Tax Withholding. The following provision supplements Section I (Payment of Taxes) of this Appendix A:
Participant expressly agrees that Participant is liable for all Tax-Related Items and hereby covenants to pay all such Tax-Related Items, as and when requested by the Company, the Employer and/or by Her Majesty’s Revenue & Customs (“HRMC”) (or any other tax authority or any other relevant authority). Participant also hereby agrees to indemnify and keep indemnified the Company and the Employer against any Tax-Related Items that they are required to pay or withhold or have paid or will pay on Participant’s behalf to HMRC (or any other tax authority or any other relevant authority).

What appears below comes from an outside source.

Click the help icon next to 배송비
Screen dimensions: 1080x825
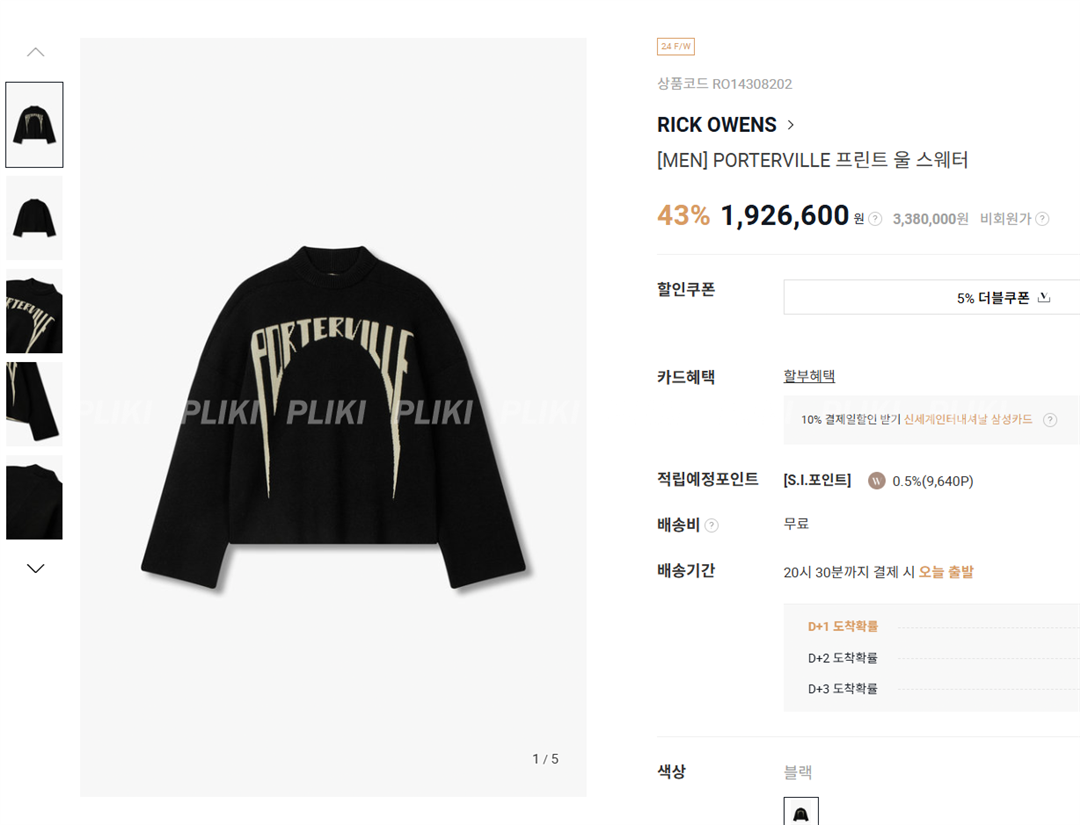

Notwithstanding the foregoing, if Participant is a director or executive officer of the Company (within the meaning of Section 13(k) of the Exchange Act) and the indemnification of the Company and the Employer is viewed as a loan, Participant will be ineligible for such a loan to cover income tax. In the event that Participant is a director or executive officer and income taxes are not collected from or paid by Participant within ninety (90) days after the end of the tax year in which the event giving rise to the income tax obligation arose, the amount of any uncollected income tax may constitute a benefit to Participant on which additional income tax and national insurance contributions (“NICs”) may be payable. Participant acknowledges that Participant will be responsible for reporting any income tax due on this additional benefit directly to HMRC under the self-assessment regime and for paying the Company or the Employer (as applicable) for any employee NICs due on this additional benefit which may be recovered from Participant by the Company or the Employer at any time thereafter by any of the means referred to herein.